▶ [Exercise brief] Hunt through the entries for the word "computer" and copy each line in which it appears.

Stored items
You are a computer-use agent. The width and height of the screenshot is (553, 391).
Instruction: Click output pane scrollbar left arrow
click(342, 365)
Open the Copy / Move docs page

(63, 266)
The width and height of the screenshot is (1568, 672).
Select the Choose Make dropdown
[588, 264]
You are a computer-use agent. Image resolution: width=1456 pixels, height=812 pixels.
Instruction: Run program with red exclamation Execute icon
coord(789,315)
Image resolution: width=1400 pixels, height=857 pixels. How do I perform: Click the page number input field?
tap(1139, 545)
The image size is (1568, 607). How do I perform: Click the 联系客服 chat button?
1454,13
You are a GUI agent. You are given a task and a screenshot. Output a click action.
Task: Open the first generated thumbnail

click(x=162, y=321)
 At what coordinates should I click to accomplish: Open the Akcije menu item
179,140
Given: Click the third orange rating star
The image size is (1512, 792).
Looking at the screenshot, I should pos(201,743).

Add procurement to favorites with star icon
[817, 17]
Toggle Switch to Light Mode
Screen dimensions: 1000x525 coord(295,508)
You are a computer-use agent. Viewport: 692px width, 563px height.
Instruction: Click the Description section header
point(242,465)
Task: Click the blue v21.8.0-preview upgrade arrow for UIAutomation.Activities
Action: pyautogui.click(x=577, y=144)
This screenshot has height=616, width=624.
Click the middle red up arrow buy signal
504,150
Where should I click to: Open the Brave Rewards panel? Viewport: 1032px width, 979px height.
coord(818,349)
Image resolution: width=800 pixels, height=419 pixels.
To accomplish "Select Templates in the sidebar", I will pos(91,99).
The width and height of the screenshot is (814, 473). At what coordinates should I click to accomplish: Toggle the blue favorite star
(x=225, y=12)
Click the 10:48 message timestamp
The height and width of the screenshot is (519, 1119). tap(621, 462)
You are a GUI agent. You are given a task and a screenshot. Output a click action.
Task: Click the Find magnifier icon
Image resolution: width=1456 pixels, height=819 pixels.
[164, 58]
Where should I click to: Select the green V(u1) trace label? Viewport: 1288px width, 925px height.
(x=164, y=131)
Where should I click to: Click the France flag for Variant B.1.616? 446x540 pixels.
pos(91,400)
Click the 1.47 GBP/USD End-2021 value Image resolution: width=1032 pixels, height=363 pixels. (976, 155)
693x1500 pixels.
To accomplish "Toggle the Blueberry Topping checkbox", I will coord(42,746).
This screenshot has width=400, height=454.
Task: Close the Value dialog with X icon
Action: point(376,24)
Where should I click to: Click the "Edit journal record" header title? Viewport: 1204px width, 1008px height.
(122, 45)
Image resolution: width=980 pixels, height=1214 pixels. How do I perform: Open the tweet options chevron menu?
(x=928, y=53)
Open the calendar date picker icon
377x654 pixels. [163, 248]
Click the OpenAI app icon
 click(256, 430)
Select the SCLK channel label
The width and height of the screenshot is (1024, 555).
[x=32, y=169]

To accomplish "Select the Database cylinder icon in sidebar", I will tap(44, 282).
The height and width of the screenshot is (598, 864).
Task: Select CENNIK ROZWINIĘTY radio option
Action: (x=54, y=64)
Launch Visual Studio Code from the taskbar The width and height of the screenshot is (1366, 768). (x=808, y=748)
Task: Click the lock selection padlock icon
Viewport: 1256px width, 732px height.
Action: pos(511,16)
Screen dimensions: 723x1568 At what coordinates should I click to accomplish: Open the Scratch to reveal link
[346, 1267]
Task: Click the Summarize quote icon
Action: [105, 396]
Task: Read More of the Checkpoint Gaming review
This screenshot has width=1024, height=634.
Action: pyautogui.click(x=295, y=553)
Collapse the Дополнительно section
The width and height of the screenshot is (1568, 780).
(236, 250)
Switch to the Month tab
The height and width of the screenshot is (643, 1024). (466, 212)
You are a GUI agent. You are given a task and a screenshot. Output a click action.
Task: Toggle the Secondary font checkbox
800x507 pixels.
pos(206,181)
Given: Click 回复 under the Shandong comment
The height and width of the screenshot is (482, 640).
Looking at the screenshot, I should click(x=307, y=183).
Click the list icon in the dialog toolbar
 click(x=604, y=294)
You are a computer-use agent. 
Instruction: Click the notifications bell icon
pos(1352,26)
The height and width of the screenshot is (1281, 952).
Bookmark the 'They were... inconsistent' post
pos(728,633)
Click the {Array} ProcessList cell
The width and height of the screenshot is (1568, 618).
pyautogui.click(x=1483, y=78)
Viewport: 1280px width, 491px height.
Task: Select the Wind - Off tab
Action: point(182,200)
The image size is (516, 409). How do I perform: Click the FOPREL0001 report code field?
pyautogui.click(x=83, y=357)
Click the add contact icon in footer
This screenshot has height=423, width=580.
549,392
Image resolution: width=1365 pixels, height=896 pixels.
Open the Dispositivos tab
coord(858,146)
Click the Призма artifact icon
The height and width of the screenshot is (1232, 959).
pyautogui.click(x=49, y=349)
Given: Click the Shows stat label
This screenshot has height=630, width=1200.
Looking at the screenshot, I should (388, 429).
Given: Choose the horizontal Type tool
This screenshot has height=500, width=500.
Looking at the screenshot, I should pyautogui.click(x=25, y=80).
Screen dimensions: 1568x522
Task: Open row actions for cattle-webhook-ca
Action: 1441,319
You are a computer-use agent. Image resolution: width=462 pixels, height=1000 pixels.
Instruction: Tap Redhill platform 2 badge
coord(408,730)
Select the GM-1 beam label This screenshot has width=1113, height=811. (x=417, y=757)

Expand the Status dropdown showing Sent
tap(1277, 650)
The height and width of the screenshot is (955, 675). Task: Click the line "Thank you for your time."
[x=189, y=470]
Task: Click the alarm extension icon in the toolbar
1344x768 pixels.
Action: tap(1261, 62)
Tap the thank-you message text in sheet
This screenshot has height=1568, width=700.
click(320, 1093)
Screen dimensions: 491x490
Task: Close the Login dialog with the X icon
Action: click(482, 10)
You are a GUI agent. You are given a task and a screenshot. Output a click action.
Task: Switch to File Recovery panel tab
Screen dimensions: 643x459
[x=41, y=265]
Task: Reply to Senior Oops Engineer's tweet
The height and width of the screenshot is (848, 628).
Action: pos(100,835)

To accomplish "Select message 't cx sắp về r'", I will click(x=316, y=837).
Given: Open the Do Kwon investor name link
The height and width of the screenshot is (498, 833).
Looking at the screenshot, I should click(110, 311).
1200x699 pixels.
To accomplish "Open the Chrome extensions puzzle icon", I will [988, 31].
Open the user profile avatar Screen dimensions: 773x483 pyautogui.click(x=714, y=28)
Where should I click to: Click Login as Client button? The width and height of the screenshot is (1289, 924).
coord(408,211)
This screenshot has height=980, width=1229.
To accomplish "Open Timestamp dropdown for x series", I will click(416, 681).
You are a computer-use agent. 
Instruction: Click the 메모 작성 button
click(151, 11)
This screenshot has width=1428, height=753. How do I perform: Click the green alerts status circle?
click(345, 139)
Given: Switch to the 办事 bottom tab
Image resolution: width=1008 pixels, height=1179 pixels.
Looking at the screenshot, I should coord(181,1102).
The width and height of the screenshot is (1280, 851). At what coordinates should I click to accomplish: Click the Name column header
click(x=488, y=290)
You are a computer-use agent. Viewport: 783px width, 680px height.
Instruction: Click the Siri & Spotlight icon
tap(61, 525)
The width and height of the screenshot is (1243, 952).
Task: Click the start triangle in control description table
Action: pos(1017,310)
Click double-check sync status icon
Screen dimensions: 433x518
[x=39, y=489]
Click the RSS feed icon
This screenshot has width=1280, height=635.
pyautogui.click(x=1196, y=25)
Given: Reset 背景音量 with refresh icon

▶ [Your solution]
You are a computer-use agent. The width and height of the screenshot is (553, 391).
You are a computer-use agent. Image resolution: width=1456 pixels, height=812 pixels.
You are a computer-use agent. Viewport: 692px width, 563px height.
You are a computer-use agent. 
You are a computer-use agent. Image resolution: width=462 pixels, height=1000 pixels.
You are a computer-use agent. 
You are a computer-use agent. Viewport: 783px width, 680px height.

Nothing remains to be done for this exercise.